→ **GOAL OF THE EXERCISE**
Give only the number of lines below that contain the word "link".
RECORDS FOR THIS TASK below:
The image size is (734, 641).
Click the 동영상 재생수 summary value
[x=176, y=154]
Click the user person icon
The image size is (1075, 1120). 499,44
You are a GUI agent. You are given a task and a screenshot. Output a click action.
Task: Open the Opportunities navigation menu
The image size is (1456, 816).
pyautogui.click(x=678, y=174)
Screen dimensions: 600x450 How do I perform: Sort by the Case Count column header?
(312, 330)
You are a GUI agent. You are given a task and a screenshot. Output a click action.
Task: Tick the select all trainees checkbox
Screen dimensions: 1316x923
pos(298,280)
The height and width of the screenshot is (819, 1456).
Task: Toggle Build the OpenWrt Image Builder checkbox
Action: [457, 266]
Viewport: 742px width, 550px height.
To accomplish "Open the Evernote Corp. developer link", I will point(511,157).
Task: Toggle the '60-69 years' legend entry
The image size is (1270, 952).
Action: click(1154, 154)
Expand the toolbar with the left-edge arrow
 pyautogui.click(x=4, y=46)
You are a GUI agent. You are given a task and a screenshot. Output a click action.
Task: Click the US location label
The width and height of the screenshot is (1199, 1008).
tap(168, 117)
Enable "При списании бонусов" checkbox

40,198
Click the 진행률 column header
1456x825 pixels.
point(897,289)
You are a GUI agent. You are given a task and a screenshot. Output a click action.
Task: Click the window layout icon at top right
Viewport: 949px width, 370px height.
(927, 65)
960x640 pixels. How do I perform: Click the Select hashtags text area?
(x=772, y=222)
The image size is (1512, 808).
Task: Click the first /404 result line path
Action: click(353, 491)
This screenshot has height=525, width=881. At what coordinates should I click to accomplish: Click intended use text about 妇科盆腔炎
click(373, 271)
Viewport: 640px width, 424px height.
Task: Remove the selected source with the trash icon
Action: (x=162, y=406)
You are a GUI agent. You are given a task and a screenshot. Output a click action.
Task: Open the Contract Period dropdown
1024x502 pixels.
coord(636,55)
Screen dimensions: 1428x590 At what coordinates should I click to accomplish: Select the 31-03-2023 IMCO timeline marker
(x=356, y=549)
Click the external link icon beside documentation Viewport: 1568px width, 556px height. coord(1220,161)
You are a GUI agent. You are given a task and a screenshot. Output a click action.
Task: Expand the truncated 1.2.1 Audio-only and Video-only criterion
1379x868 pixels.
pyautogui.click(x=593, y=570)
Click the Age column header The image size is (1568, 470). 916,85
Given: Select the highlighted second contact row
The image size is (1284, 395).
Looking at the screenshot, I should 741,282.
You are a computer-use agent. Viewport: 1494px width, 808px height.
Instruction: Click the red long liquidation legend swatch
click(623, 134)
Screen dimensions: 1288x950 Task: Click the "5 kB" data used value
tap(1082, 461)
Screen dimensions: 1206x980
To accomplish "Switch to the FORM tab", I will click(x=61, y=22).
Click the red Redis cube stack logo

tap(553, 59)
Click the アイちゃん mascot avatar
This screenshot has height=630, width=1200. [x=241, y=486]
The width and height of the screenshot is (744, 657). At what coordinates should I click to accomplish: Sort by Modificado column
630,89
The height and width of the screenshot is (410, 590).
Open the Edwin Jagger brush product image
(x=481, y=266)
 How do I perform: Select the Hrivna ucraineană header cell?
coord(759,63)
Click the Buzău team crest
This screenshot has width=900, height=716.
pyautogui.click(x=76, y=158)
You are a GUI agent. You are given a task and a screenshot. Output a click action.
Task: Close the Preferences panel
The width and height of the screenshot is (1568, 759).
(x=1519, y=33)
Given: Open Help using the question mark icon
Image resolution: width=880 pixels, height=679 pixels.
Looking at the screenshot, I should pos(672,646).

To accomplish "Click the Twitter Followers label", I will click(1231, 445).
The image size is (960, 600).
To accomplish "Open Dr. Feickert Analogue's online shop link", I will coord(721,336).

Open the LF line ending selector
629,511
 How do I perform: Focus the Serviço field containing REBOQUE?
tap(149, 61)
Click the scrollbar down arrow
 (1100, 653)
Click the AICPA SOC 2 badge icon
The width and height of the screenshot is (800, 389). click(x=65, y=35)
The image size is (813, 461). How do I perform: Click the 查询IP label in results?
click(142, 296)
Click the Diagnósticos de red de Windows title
End of RECORDS FOR THIS TASK.
→ **RESPONSE**
3